9:28 PM, Monday December 21st 2020
In regards to the matters of certain lines being lighter and others being darker, I just wanted to reiterate that it's not about ensuring that all your lines are super dark. It's just to ensure that you draw those initial masses the same way you'd apply the rest of your construction, instead of making some marks purposely lighter and less committed than others.
To be completely honest, I don't entirely follow what you're saying in what follows (you're a bit rambly and unclear) but I suspect the core of your question is whether you should be focusing on copying the reference image, or building things up logically based on the forms you've constructed, and the forms you're adding.

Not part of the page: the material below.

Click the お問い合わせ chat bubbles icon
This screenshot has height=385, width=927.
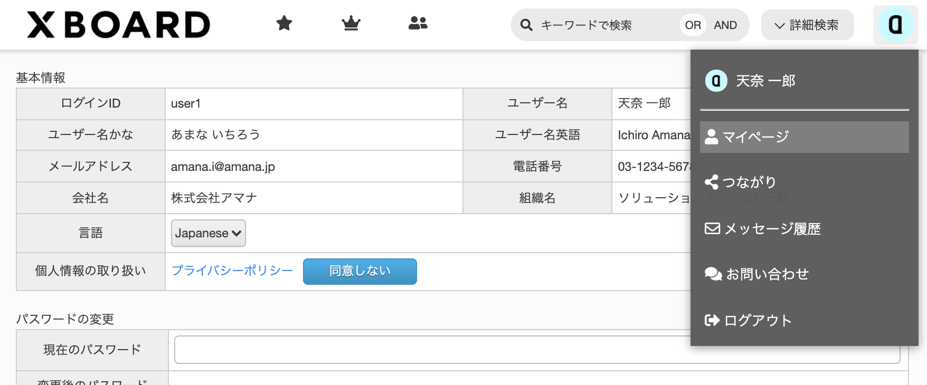coord(713,274)
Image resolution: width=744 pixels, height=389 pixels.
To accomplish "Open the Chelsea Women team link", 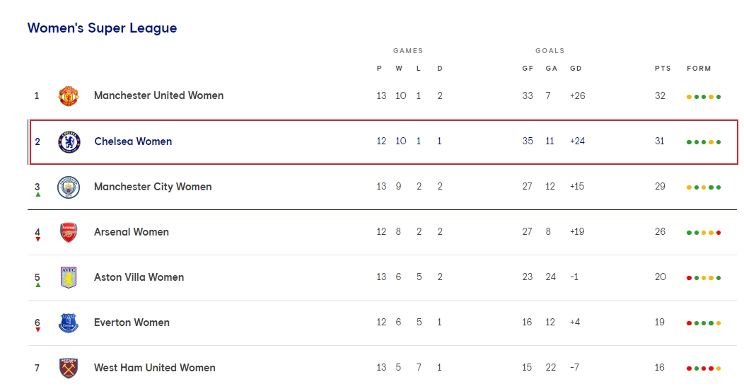I will click(x=134, y=141).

The answer is that what we're doing is always informed by our reference image, but our focus at the end of the day is on establishing logically, believable relationships between forms. There may be situations where due to how your drawing has gone, you've deviated in some ways from your reference image. In such situations, it may be tempting to break the rules of reality - that is, realistic relationships between solid forms in our drawings - and just add a complex shape or modify the silhouette of a drawn form in order to get back to copying our reference perfectly. This would be a mistake. Every mark you draw is going to be a solid form that interacts with the existing structure of what you've drawn in 3D space.

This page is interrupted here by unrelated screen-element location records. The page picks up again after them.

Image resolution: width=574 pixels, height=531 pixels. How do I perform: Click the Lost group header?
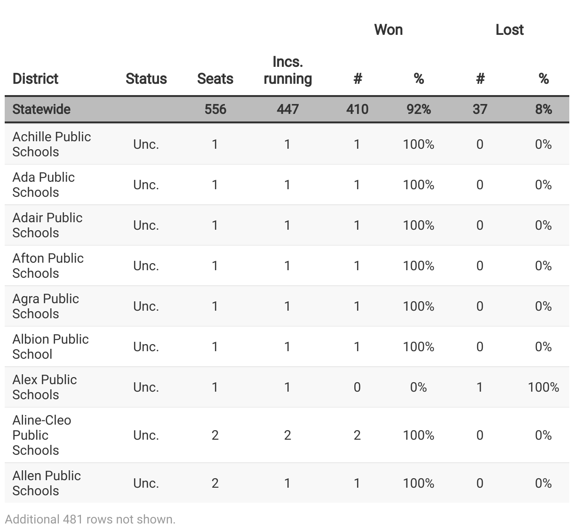point(510,30)
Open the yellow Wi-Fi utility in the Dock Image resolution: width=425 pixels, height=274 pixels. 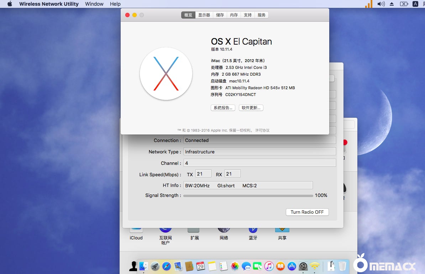click(315, 266)
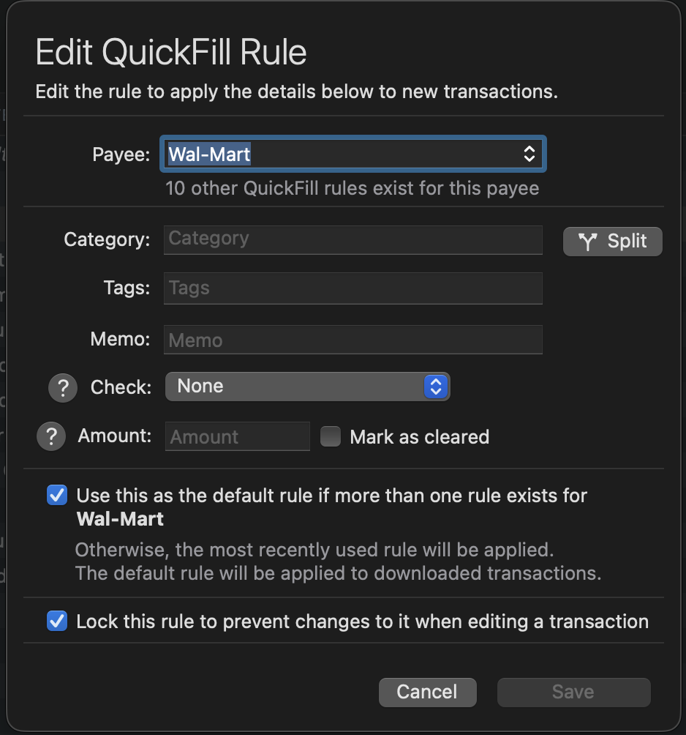Click the Memo text field

coord(353,340)
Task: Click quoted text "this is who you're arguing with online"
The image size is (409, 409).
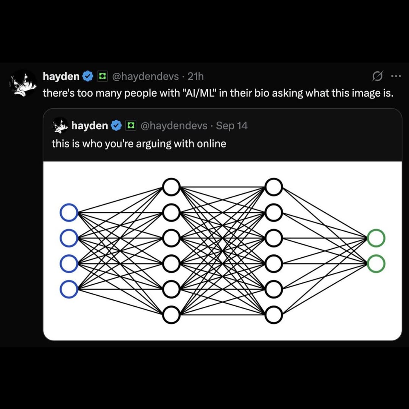Action: (139, 144)
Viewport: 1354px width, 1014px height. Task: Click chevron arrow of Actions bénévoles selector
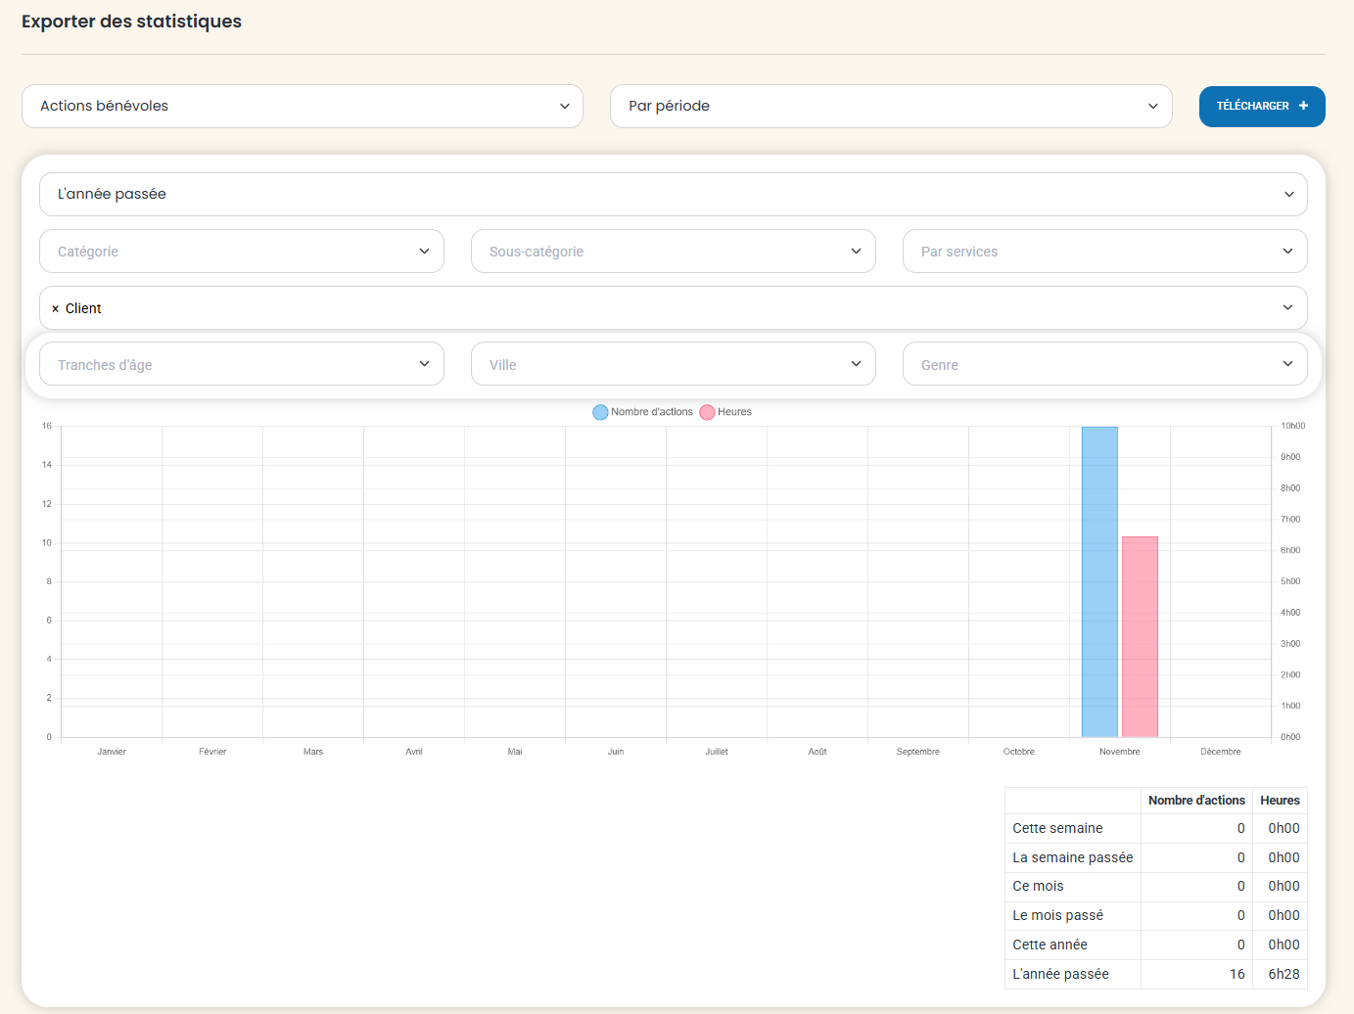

Anyway, moving onto your revisions, I'm going to talk about a handful of different things I noticed, but the first issue appears to be that you did not follow (and perhaps did not understand) one of the requirements I stipulated about these revisions:
For these 8 pages, I do not want you to add any of the contour lines that sit along the surface of a single form. The form intersection contour lines are still good to use, and I encourage you to do so.
You used plenty of these contour lines all over your additional masses. Here I've pointed to what I mean. Those contour lines that sit on the surface of a single form, not defining the intersection between forms. I wanted you to set that tool aside, because as I mentioned in my previous critique, you were overusing them. In not being able to use them, the expectation is that you would put more thought into how the additional masses' silhouettes would be shaped.

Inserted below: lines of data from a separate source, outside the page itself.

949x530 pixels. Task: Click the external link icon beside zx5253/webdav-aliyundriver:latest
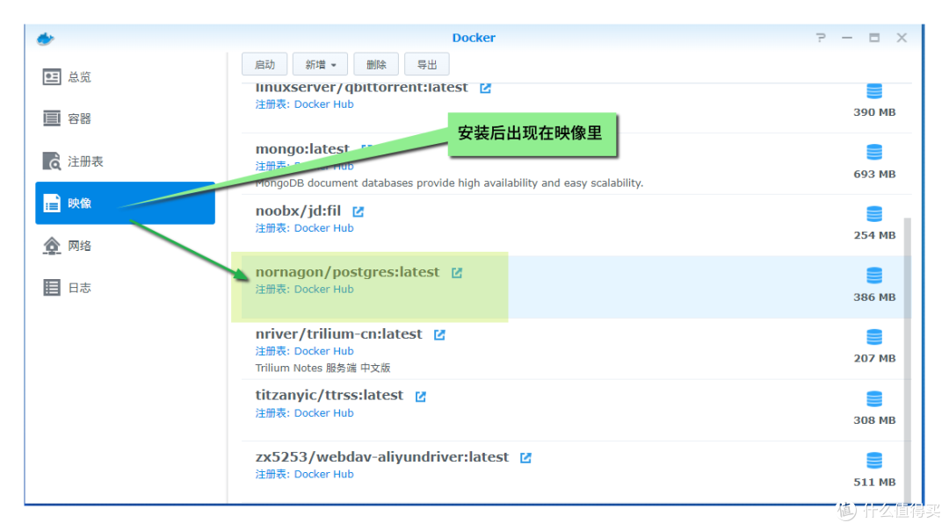coord(525,456)
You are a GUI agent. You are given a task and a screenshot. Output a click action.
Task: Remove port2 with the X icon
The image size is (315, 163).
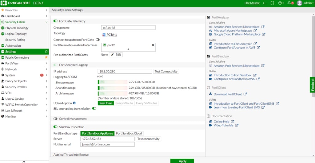tap(153, 45)
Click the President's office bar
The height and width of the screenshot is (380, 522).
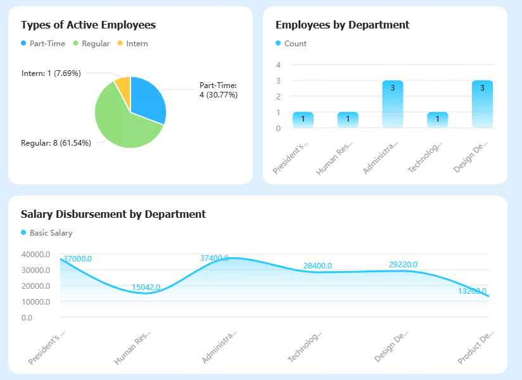click(303, 120)
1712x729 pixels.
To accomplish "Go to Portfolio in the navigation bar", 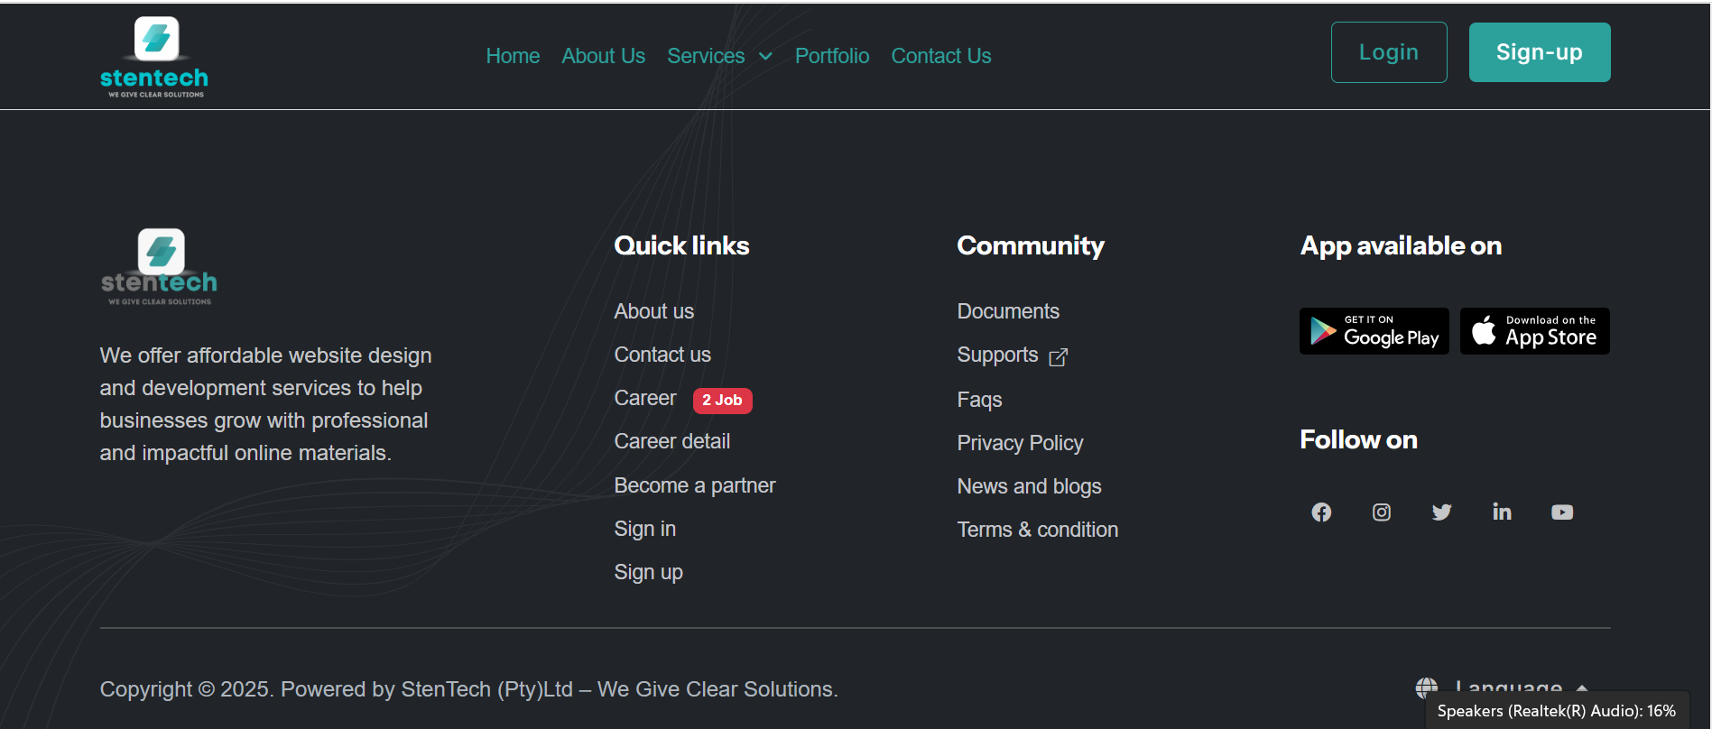I will click(x=831, y=56).
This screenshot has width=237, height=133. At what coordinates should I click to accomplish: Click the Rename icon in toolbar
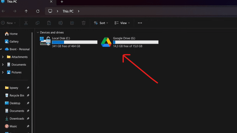(60, 23)
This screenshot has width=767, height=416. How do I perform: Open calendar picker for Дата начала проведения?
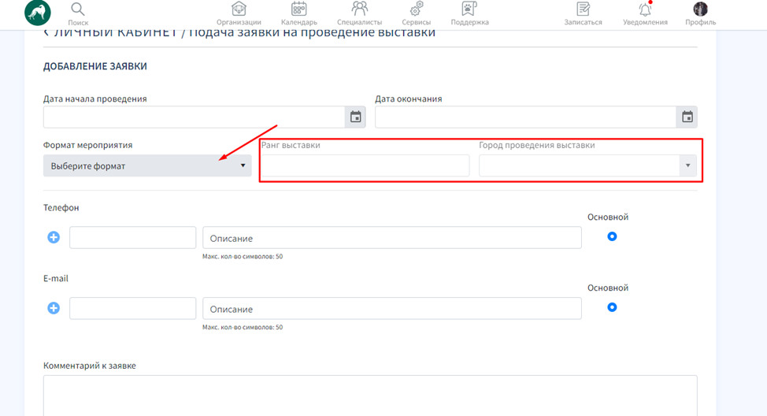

Here is an analysis of a selection of your revision drawings. I've identified areas where you're still struggling, and areas where you're showing notable improvement. I'm not going to go further in depth here, but I'll direct you at the major issues:
-
Your sausage forms, though they improve, are sloppy and more often than not you're still struggling to maintain the characteristics of simple sausages. Slowing down your execution (whilst maintaining a confident stroke - do not hesitate) can help with this.
-
You have many cases, though this improves as well, where you have outward curves where a mass is being pressed in upon by another form (ie: where two forms make contact). While it's less prevalent on drawings like the pig, there are still areas where it becomes an issue. You really need to think a lot more about the silhouette of the form and what is causing every little turn or curve or corner in it. Don't just paste it on and hope it can be fixed with contour lines. Contour lines cannot help here, because this is entirely defined by the silhouette of the form.
-
Your head constructions tend not to have much time/effort put into defining the eye socket, there's often not enough of a relationship between the muzzle and eye socket, and you don't really construct your eye ball as a sphere before wrapping lids around it.
In all these areas, you're showing improvement, but you have a ways to go. I'd like you to do another 4 pages of animal drawings (one animal each), following the same restrictions I laid out previously.
Next Steps:
4 more pages of animal constructions.